— What you need to do —
Would you transcribe all of the entries that follow, word for word?

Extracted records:

- Opening Delimiter -

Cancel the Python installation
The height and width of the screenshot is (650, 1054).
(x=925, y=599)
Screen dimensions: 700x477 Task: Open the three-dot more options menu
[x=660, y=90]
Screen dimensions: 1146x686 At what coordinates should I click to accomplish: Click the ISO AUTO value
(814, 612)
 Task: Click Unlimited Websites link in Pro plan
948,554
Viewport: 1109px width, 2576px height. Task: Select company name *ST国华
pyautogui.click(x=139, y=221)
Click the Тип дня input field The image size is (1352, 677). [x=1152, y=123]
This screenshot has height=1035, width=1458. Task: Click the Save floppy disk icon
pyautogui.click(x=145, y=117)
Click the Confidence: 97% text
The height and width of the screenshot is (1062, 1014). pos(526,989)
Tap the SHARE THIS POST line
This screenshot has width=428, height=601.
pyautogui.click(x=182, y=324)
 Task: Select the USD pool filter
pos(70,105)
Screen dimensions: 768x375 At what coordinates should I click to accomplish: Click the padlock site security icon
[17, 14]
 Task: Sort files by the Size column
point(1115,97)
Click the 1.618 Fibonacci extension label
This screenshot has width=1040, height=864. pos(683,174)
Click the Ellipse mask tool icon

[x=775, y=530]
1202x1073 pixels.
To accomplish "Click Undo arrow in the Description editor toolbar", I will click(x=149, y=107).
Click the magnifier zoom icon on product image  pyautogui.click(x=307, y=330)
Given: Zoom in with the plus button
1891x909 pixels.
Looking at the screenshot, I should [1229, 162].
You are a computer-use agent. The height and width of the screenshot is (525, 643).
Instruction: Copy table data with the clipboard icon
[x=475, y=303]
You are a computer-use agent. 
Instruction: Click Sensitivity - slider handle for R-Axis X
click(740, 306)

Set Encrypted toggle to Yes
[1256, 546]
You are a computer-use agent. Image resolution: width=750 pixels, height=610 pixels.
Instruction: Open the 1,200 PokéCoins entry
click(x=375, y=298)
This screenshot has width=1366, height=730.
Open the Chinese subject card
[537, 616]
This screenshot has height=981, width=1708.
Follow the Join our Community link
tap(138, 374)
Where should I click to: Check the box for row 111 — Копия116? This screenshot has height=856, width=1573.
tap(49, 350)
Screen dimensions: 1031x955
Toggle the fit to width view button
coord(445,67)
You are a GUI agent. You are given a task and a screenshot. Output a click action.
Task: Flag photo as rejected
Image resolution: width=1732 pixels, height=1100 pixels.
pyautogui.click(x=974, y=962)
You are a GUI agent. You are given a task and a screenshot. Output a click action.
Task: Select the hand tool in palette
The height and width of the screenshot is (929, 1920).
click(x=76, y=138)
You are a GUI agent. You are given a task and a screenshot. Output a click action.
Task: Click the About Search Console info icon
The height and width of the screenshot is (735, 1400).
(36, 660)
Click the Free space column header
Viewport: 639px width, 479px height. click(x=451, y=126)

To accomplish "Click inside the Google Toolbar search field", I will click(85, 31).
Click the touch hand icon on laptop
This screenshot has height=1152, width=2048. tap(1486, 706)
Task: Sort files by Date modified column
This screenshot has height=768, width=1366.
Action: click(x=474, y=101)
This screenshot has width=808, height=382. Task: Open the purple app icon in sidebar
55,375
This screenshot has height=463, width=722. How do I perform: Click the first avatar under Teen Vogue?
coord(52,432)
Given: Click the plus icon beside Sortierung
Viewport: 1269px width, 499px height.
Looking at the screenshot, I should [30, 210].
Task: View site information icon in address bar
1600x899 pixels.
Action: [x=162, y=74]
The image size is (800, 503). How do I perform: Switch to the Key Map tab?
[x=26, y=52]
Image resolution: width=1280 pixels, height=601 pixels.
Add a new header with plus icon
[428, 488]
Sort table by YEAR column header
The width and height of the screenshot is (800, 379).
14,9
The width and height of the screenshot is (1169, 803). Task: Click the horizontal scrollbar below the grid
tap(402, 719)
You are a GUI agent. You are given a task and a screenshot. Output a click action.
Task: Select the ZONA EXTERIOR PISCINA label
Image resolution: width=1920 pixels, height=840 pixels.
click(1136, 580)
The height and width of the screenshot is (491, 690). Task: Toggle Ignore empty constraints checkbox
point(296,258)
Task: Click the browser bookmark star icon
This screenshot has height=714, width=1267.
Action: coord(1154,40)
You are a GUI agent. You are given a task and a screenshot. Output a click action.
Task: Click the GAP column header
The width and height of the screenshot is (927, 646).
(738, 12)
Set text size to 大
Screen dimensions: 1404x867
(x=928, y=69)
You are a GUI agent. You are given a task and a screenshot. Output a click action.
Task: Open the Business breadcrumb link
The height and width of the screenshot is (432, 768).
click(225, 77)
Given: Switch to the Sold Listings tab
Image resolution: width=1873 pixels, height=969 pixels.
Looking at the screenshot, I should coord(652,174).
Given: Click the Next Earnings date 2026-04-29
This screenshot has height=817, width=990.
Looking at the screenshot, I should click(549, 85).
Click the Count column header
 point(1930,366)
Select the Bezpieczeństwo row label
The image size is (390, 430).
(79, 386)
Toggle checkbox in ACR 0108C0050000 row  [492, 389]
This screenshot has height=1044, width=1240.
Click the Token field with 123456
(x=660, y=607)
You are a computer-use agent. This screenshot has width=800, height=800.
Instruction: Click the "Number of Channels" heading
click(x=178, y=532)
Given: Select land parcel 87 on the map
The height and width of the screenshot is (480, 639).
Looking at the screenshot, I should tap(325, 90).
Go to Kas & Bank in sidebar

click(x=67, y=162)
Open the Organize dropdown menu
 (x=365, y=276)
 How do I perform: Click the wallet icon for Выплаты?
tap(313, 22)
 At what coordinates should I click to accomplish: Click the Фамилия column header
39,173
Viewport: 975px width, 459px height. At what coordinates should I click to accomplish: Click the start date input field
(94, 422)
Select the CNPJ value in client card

- Closing Delimiter -

— Answer section —
Cancel the Python installation
The height and width of the screenshot is (650, 1054).
(x=925, y=599)
Screen dimensions: 700x477 Task: Open the three-dot more options menu
[x=660, y=90]
Screen dimensions: 1146x686 At what coordinates should I click to accomplish: Click the ISO AUTO value
(814, 612)
 Task: Click Unlimited Websites link in Pro plan
948,554
Viewport: 1109px width, 2576px height. Task: Select company name *ST国华
pyautogui.click(x=139, y=221)
Click the Тип дня input field The image size is (1352, 677). [x=1152, y=123]
This screenshot has height=1035, width=1458. Task: Click the Save floppy disk icon
pyautogui.click(x=145, y=117)
Click the Confidence: 97% text
The height and width of the screenshot is (1062, 1014). pos(526,989)
Tap the SHARE THIS POST line
This screenshot has width=428, height=601.
pyautogui.click(x=182, y=324)
 Task: Select the USD pool filter
pos(70,105)
Screen dimensions: 768x375 At what coordinates should I click to accomplish: Click the padlock site security icon
[17, 14]
 Task: Sort files by the Size column
point(1115,97)
Click the 1.618 Fibonacci extension label
This screenshot has width=1040, height=864. pos(683,174)
Click the Ellipse mask tool icon

[x=775, y=530]
1202x1073 pixels.
To accomplish "Click Undo arrow in the Description editor toolbar", I will click(x=149, y=107).
Click the magnifier zoom icon on product image  pyautogui.click(x=307, y=330)
Given: Zoom in with the plus button
1891x909 pixels.
Looking at the screenshot, I should [1229, 162].
You are a computer-use agent. The height and width of the screenshot is (525, 643).
Instruction: Copy table data with the clipboard icon
[x=475, y=303]
You are a computer-use agent. 
Instruction: Click Sensitivity - slider handle for R-Axis X
click(740, 306)

Set Encrypted toggle to Yes
[1256, 546]
You are a computer-use agent. Image resolution: width=750 pixels, height=610 pixels.
Instruction: Open the 1,200 PokéCoins entry
click(x=375, y=298)
This screenshot has width=1366, height=730.
Open the Chinese subject card
[537, 616]
This screenshot has height=981, width=1708.
Follow the Join our Community link
tap(138, 374)
Where should I click to: Check the box for row 111 — Копия116? This screenshot has height=856, width=1573.
tap(49, 350)
Screen dimensions: 1031x955
Toggle the fit to width view button
coord(445,67)
You are a GUI agent. You are given a task and a screenshot. Output a click action.
Task: Flag photo as rejected
Image resolution: width=1732 pixels, height=1100 pixels.
pyautogui.click(x=974, y=962)
You are a GUI agent. You are given a task and a screenshot. Output a click action.
Task: Select the hand tool in palette
The height and width of the screenshot is (929, 1920).
click(x=76, y=138)
You are a GUI agent. You are given a task and a screenshot. Output a click action.
Task: Click the About Search Console info icon
The height and width of the screenshot is (735, 1400).
(36, 660)
Click the Free space column header
Viewport: 639px width, 479px height. click(x=451, y=126)

To accomplish "Click inside the Google Toolbar search field", I will click(85, 31).
Click the touch hand icon on laptop
This screenshot has height=1152, width=2048. tap(1486, 706)
Task: Sort files by Date modified column
This screenshot has height=768, width=1366.
Action: click(x=474, y=101)
This screenshot has width=808, height=382. Task: Open the purple app icon in sidebar
55,375
This screenshot has height=463, width=722. How do I perform: Click the first avatar under Teen Vogue?
coord(52,432)
Given: Click the plus icon beside Sortierung
Viewport: 1269px width, 499px height.
Looking at the screenshot, I should [30, 210].
Task: View site information icon in address bar
1600x899 pixels.
Action: [x=162, y=74]
The image size is (800, 503). How do I perform: Switch to the Key Map tab?
[x=26, y=52]
Image resolution: width=1280 pixels, height=601 pixels.
Add a new header with plus icon
[428, 488]
Sort table by YEAR column header
The width and height of the screenshot is (800, 379).
14,9
The width and height of the screenshot is (1169, 803). Task: Click the horizontal scrollbar below the grid
tap(402, 719)
You are a GUI agent. You are given a task and a screenshot. Output a click action.
Task: Select the ZONA EXTERIOR PISCINA label
Image resolution: width=1920 pixels, height=840 pixels.
click(1136, 580)
The height and width of the screenshot is (491, 690). Task: Toggle Ignore empty constraints checkbox
point(296,258)
Task: Click the browser bookmark star icon
This screenshot has height=714, width=1267.
Action: coord(1154,40)
You are a GUI agent. You are given a task and a screenshot. Output a click action.
Task: Click the GAP column header
The width and height of the screenshot is (927, 646).
(738, 12)
Set text size to 大
Screen dimensions: 1404x867
(x=928, y=69)
You are a GUI agent. You are given a task and a screenshot. Output a click action.
Task: Open the Business breadcrumb link
The height and width of the screenshot is (432, 768).
click(225, 77)
Given: Switch to the Sold Listings tab
Image resolution: width=1873 pixels, height=969 pixels.
Looking at the screenshot, I should coord(652,174).
Given: Click the Next Earnings date 2026-04-29
This screenshot has height=817, width=990.
Looking at the screenshot, I should click(549, 85).
Click the Count column header
 point(1930,366)
Select the Bezpieczeństwo row label
The image size is (390, 430).
(79, 386)
Toggle checkbox in ACR 0108C0050000 row  [492, 389]
This screenshot has height=1044, width=1240.
Click the Token field with 123456
(x=660, y=607)
You are a computer-use agent. This screenshot has width=800, height=800.
Instruction: Click the "Number of Channels" heading
click(x=178, y=532)
Given: Select land parcel 87 on the map
The height and width of the screenshot is (480, 639).
Looking at the screenshot, I should tap(325, 90).
Go to Kas & Bank in sidebar

click(x=67, y=162)
Open the Organize dropdown menu
 (x=365, y=276)
 How do I perform: Click the wallet icon for Выплаты?
tap(313, 22)
 At what coordinates should I click to accomplish: Click the Фамилия column header
39,173
Viewport: 975px width, 459px height. At what coordinates should I click to accomplish: Click the start date input field
(94, 422)
Select the CNPJ value in client card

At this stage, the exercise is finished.